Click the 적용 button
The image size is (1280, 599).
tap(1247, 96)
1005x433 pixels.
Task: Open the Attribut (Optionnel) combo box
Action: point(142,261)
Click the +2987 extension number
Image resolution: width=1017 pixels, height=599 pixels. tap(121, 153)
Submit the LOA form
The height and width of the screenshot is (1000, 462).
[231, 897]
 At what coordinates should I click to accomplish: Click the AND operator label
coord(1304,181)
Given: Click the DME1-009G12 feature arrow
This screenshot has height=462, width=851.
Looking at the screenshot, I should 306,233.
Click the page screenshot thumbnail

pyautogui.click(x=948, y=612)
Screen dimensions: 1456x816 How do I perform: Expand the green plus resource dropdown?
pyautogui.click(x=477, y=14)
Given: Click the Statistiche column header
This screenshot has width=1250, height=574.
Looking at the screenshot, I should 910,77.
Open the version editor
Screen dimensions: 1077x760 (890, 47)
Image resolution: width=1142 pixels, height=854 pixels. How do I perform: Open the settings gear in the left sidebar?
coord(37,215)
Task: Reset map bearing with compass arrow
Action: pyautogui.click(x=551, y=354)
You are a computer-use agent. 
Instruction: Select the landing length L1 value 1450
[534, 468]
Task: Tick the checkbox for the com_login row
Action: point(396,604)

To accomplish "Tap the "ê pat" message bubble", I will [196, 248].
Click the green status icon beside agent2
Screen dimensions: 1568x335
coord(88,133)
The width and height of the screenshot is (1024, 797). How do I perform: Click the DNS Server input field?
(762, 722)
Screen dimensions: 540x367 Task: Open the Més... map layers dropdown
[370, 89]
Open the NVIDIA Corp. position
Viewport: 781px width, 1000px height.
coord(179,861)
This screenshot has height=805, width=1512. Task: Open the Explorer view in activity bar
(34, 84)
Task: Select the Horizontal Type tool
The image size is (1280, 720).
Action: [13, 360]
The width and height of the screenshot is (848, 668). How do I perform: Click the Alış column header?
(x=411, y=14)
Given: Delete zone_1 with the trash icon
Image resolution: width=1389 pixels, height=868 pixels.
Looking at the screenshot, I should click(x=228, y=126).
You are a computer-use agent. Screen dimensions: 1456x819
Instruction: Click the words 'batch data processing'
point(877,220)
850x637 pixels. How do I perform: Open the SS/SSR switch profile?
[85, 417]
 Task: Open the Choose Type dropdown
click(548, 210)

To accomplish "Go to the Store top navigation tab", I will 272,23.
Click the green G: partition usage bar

****

(Problem) Give back exactly the lines from the one that contains "The width and height of the screenshot is (1024, 797)." to the end of the data above, both of those lines included.

(Task solution)
The width and height of the screenshot is (1024, 797). How do I perform: Click the DNS Server input field?
(762, 722)
Screen dimensions: 540x367 Task: Open the Més... map layers dropdown
[370, 89]
Open the NVIDIA Corp. position
Viewport: 781px width, 1000px height.
coord(179,861)
This screenshot has height=805, width=1512. Task: Open the Explorer view in activity bar
(34, 84)
Task: Select the Horizontal Type tool
The image size is (1280, 720).
Action: [13, 360]
The width and height of the screenshot is (848, 668). How do I perform: Click the Alış column header?
(x=411, y=14)
Given: Delete zone_1 with the trash icon
Image resolution: width=1389 pixels, height=868 pixels.
Looking at the screenshot, I should click(x=228, y=126).
You are a computer-use agent. Screen dimensions: 1456x819
Instruction: Click the words 'batch data processing'
point(877,220)
850x637 pixels. How do I perform: Open the SS/SSR switch profile?
[85, 417]
 Task: Open the Choose Type dropdown
click(548, 210)

To accomplish "Go to the Store top navigation tab", I will 272,23.
Click the green G: partition usage bar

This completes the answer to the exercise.